Hunt is on for quality trusts

By Steven Lamb | November 10, 2006 | Last updated on November 10, 2006
4 min read

(November 2006) In the days following Finance Minister Jim Flaherty’s announcement that income trusts would face similar taxation levels as corporations, the markets reacted with their characteristic good sense: a mass sell-off of the affected asset, followed by an immediate — albeit partial — rebound in prices.

Having time to digest the news, market analysts are now offering their opinion on what it all means and how investors should best react to the impending changes. One question that has long haunted the trust market remains: How do you value these things?

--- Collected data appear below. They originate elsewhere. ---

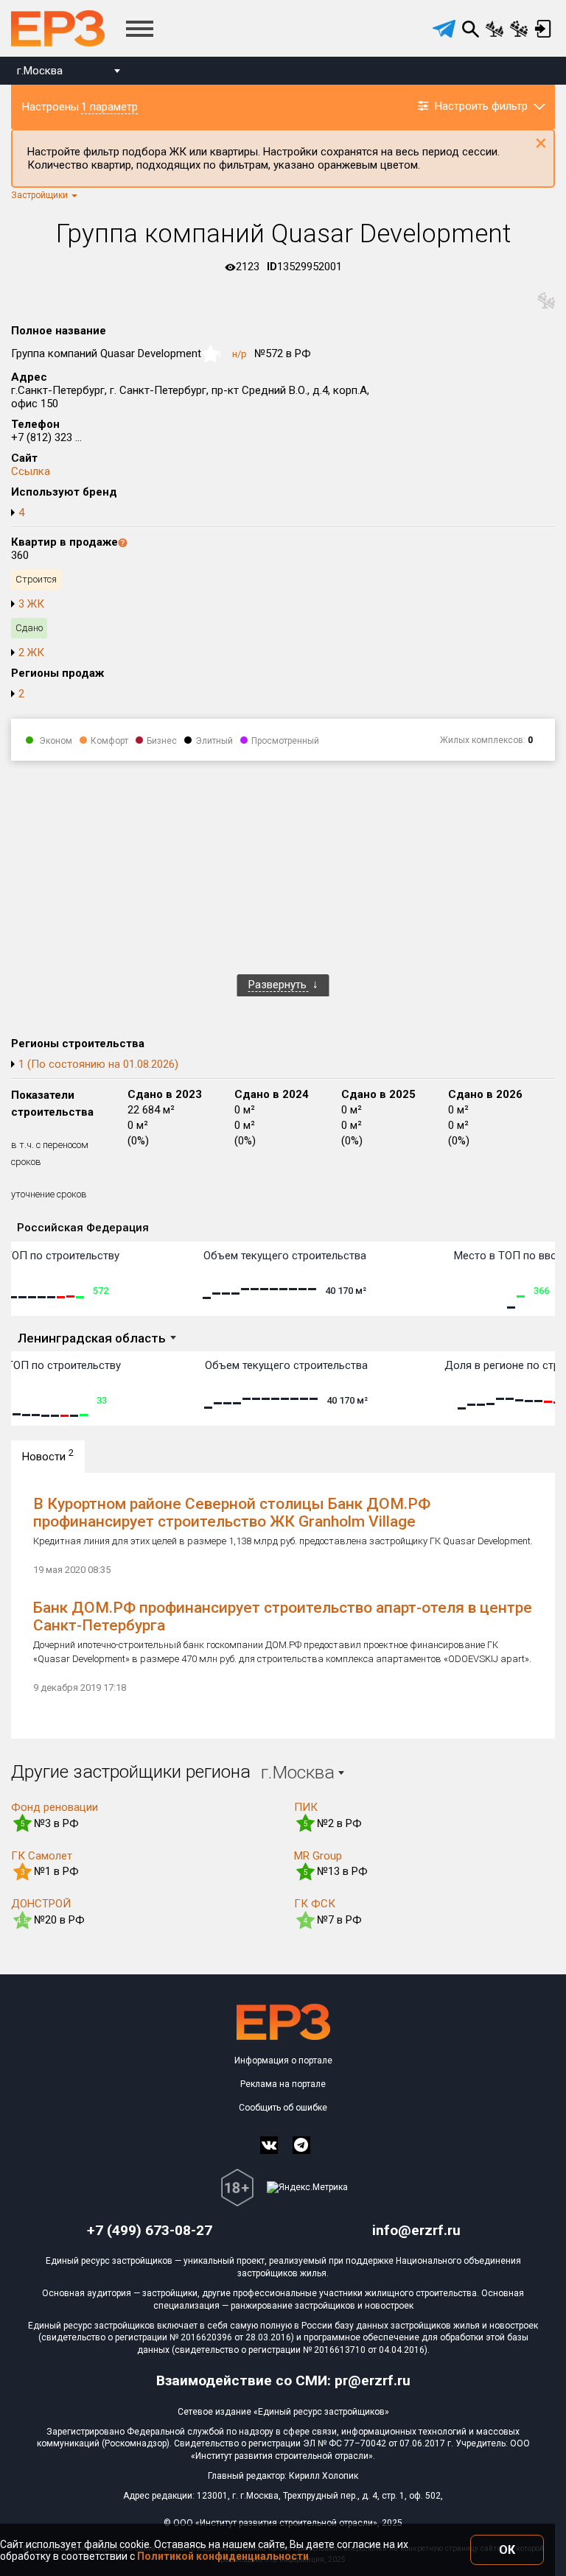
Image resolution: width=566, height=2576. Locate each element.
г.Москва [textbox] (40, 70)
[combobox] (68, 72)
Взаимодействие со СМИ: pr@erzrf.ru (283, 2380)
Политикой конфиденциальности (223, 2556)
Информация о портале (283, 2060)
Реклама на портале (283, 2084)
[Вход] (543, 29)
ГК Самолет (41, 1855)
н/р (239, 353)
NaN (213, 355)
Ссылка (30, 471)
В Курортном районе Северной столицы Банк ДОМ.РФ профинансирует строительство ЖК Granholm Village (231, 1512)
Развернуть (279, 984)
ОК (507, 2550)
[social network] (269, 2145)
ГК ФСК (314, 1903)
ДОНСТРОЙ (41, 1903)
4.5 (22, 1921)
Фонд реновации (54, 1807)
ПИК (306, 1807)
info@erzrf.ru (416, 2230)
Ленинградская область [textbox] (92, 1338)
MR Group (318, 1855)
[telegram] (444, 29)
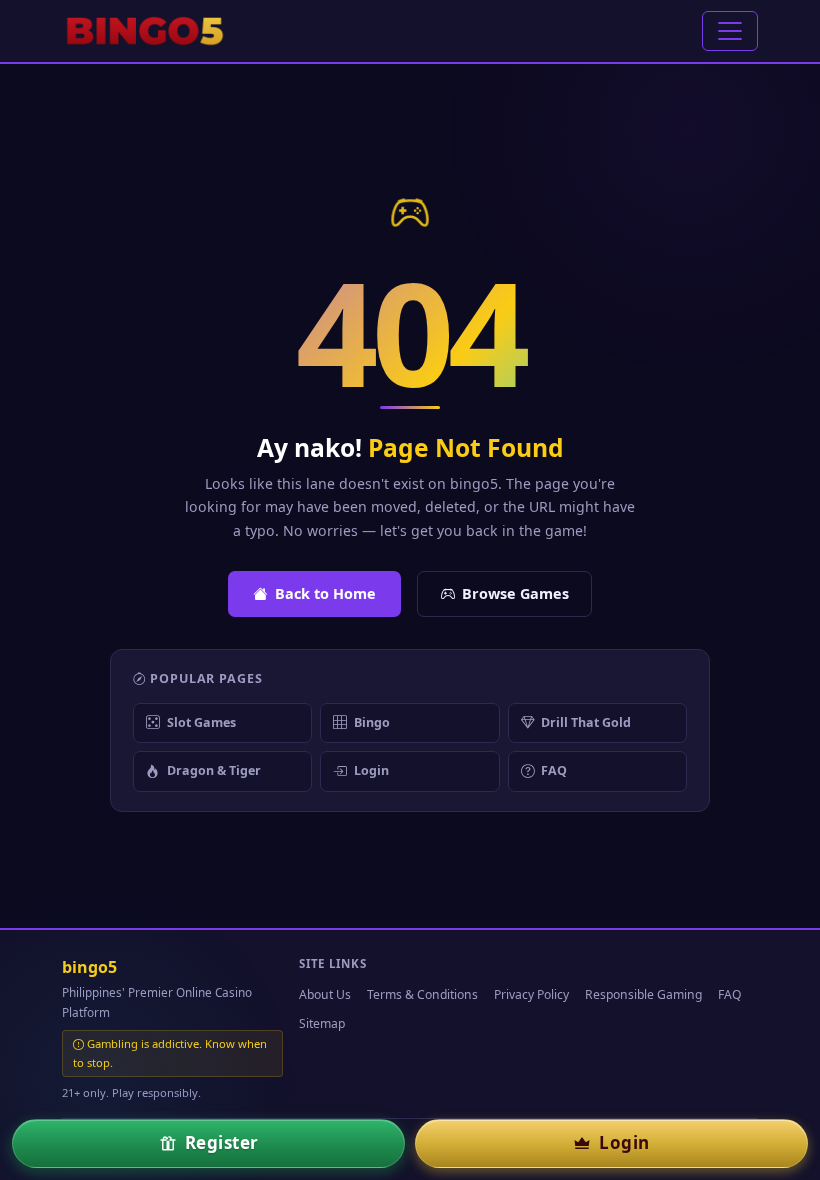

One of the peculiarities of the income trust frenzy was that the market was — at least in its early days — driven by retail investors seeking yield for their portfolio. While many institutional managers hummed and hawed over theoretical risks such as unlimited liability, Main Street investors piled in, giving them a far larger stake in the sector than they had among common equities. Trusts are still widely held by individual investors, many of whom have been left scratching their heads.

John Nicola, founder of Nicola Wealth Management, says trusts had become overpriced, and as a result he has already cut his clients’ exposure to them. When the announcement hit on Halloween, his clients held between 4% and 10% in trusts, with an average portfolio exposure of 6% — so his clients were rather well insulated from the 14% decline in trusts on November 1.

Nicola is recommending his clients consider buying more of the high quality income trusts for taxable accounts. For registered account-holders he suggests not making any changes right away, since the new rules don’t kick in for until 2011.

Despite much hyperbole in the press in the days following the announcement, Nicola says it does not spell the end of income trust investing as we know it.

“It is not even the end of high-yield assets that income-starved Canadian investors have come to expect,” he says. “Overall, I feel the long-term impact will be slight and even this week’s significant correction is minor when compared to the overall returns generated by income trusts over the last 5-6 years, as we shall see.”

He says the dividend tax credits make companies with high dividend growth more attractive than trusts.

“This past week has been a good reminder of why we need to be diversified,” says John Nicola. “It is also important to remember that in order to be able to acquire assets at good prices, we need to have times when they are on sale or available at a discount. Not all trusts are cheap by any stretch of the imagination, but some good quality opportunities do exist and we need to be shopping.”

Richardson Partners Financial issued a report — penned by private client strategist Craig D. Basinger and senior vice-president & CIO Clancy T. Ethans — which predicts income trusts will have declined by an average of 15% as the dust settles over the next few weeks.

“Lower valuations will likely lead to consolidation of income trusts,” the Richardson report says. “Whether it is trusts buying one another, private equity cherry picking trusts for their cash flow or parent companies buying back the very trusts they sold to the public a few years back, lower valuations will lead to fewer trusts than there are today.”

This trend has already claimed its first victim, as Macquarie Infrastructure Partners snapped up port-operator, Halterm Income Fund.

Dan Hallett, president of Dan Hallett and Associates, points out that investors will need to analyze the structure of their distributions.

“The price decline of a trust should be greater for trusts with a higher percentage of fully taxable distributions. This makes sense given that the treatment of return-of-capital distributions will not be changed,” he wrote in a research note. “At the high end, trusts with 100% taxable distributions can expect to see a tax hit of 22%. At the other extreme, trust with 100% RoC distributions should see no impact whatsoever from the tax change.”

Hallett expects the trust universe to contract somewhat, as those companies that converted solely for the valuation increase will revert to their old corporate structure, but not likely before the end of the four-year tax holiday. This trend is also starting to take shape, with CI Financial announcing it will revert to a corporation on January 1, 2011.

Another question mark hangs over mutual funds which invest solely in income trusts. Many analysts have long said that trusts are nothing more than high-yielding equities, and Hallett says with the new tax structure, the line between equities and trusts is further blurred.

He predicts trust-dedicated mutual funds could merge be merged with diversified income funds in the same family, or could see their own mandates broadened to allow investments outside of the trust universe.